Nevertheless Zarka seemed, with a gambler’s superstition, to regard it as an omen and an answer to his profane prayer. He threw back his head and stretched his arms as though he would embrace what was but his own shadow. Then, with a more practical impulse, he snatched up his gun, and ran quickly on along the path, racing the great cumuli which were rolling down from the mountain tops. He had started only just in time, and, familiar with the way, was able to keep in front of the pursuing obscurity. Soon he reached in safety the dividing ground between the snow and the commencing line of vegetation. Here all was bright and warm once more. Zarka, pausing with the air of a man who has won his race, looked backwards up towards the rolling mists and laughed.
“Just in time! A few seconds more of apostrophizing, and not even my tutelar deity or demon could have saved me from an uncomfortable night. Well, I shall enjoy my dinner all the more from the knowledge that I very nearly missed it. May I be as lucky elsewhere!”
He went on, soon plunging down into the sloping forest, and leisurely making his way homewards.
CHAPTER XV
THE EYES IN THE CLEFT
The giant trees of the great forest streaked the velvety glades with their lengthening shadows as the autumn sun touched the broken outline of the mountain screen and sent the last of its blaze sweeping through the valley and flooding its alleys with purple light. A solitary ray, finding, as it were, the clue to the maze where the forest was thickest, stretched with insistent brilliance across a natural arbour which lay in the most sheltered recesses of the woodland depths. This somewhat abnormal feature of the sylvan region reared itself in a hollow a score of paces from one of the forest paths, and was formed in the largest of the rocks which here for a space of perhaps fifty yards square bulged out and reared themselves, a rough excrescence on the plush-like ground, and, as it might seem, an outpost of the huge battalions towering in their grandeur but a short league away.

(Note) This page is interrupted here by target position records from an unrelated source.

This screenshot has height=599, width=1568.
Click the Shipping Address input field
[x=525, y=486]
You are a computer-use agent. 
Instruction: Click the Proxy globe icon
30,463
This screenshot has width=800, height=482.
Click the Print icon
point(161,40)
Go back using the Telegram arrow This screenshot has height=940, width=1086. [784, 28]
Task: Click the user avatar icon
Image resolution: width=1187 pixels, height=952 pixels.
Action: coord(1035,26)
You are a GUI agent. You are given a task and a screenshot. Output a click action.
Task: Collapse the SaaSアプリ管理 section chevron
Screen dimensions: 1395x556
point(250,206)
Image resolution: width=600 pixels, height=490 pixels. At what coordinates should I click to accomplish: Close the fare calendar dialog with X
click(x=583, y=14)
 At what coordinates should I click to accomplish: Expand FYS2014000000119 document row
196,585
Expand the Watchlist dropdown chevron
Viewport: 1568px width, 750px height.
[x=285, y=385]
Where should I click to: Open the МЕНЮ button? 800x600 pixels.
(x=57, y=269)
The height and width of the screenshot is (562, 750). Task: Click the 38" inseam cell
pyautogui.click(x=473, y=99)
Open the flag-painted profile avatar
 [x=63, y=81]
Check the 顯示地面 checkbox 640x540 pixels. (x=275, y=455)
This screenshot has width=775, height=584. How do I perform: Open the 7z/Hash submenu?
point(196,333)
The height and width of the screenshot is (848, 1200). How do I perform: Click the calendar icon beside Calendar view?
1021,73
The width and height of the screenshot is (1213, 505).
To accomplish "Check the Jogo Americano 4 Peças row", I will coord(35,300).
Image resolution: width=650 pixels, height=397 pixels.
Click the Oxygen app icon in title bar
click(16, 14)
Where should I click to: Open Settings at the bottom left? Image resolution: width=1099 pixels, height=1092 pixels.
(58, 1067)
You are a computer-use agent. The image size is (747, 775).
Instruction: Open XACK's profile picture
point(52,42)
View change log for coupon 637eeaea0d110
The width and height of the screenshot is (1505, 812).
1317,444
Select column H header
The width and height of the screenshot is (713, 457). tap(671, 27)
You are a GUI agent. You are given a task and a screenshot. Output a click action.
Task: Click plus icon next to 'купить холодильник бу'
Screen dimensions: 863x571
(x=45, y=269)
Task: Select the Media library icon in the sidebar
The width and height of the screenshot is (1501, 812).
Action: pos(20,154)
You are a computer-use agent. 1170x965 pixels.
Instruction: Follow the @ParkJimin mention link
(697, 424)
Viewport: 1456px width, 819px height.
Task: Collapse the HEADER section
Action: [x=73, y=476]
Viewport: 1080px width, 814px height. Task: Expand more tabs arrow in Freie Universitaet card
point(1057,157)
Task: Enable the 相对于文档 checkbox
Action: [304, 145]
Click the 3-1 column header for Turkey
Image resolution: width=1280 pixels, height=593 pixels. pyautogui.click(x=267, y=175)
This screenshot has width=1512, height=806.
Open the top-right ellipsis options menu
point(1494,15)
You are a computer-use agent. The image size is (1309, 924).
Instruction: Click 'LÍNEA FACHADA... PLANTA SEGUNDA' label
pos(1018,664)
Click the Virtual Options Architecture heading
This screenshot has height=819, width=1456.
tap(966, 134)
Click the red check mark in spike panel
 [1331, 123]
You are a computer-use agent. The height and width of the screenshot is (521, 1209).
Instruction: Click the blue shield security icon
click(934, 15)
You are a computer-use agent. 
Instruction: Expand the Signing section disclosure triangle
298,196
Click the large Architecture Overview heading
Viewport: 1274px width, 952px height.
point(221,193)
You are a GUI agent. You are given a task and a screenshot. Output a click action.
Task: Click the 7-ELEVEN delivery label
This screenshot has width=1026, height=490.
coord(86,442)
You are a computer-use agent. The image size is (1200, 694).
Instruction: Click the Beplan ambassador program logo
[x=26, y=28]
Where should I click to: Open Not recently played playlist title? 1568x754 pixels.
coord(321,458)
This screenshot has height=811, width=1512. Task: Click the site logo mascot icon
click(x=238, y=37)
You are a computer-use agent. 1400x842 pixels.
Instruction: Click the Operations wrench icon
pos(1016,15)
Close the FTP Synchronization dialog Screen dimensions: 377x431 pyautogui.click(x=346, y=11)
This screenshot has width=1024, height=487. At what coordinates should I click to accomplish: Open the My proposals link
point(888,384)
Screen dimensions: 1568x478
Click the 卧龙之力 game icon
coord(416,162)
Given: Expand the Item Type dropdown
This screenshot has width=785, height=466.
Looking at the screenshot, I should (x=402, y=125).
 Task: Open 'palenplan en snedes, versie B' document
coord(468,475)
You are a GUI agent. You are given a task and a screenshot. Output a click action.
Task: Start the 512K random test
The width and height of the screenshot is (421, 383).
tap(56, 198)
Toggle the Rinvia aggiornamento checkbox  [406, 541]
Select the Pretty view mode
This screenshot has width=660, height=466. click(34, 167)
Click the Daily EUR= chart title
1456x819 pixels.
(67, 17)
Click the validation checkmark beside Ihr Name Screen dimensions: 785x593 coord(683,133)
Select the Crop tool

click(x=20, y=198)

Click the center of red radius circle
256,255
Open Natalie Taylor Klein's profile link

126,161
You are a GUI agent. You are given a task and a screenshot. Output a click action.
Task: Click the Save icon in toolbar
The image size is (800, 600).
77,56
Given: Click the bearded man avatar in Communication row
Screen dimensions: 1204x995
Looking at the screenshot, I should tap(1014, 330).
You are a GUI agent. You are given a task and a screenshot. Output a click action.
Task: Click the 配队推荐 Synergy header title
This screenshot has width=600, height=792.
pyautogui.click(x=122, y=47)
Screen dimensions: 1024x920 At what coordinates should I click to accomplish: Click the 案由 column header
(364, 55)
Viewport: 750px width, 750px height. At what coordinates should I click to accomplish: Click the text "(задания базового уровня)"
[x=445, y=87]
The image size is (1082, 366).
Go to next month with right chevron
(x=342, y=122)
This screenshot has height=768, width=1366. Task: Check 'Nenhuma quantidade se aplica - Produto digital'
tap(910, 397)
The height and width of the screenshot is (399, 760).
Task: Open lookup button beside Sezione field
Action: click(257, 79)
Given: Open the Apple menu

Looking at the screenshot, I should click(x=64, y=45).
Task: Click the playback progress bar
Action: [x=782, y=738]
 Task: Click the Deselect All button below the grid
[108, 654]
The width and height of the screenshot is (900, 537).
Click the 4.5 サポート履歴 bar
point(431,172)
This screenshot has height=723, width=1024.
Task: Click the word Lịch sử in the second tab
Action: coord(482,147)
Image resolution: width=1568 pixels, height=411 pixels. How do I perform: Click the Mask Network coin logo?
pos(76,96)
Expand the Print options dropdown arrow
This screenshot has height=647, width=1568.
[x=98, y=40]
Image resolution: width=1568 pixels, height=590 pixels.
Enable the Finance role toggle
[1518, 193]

On one side of this rocky dell the overhanging escarpment formed a shallow recess, and in this, on the rough bench afforded by a ledge of rock, sat Philippa and Von Tressen. The light falling athwart the retreat and intercepted and split up by the sharp angles of the projecting roof, just tinged with a stray glimmer the girl’s gold-brown hair and sparkled in the jewel on the hand which lay on her lover’s arm. They had met that afternoon by arrangement, and Philippa had chosen the way to that secluded spot as lying in a part of the forest where riding was hardly practicable, and so out of Count Zarka’s beat. Von Tressen had divined the reason and gently taxed her with it.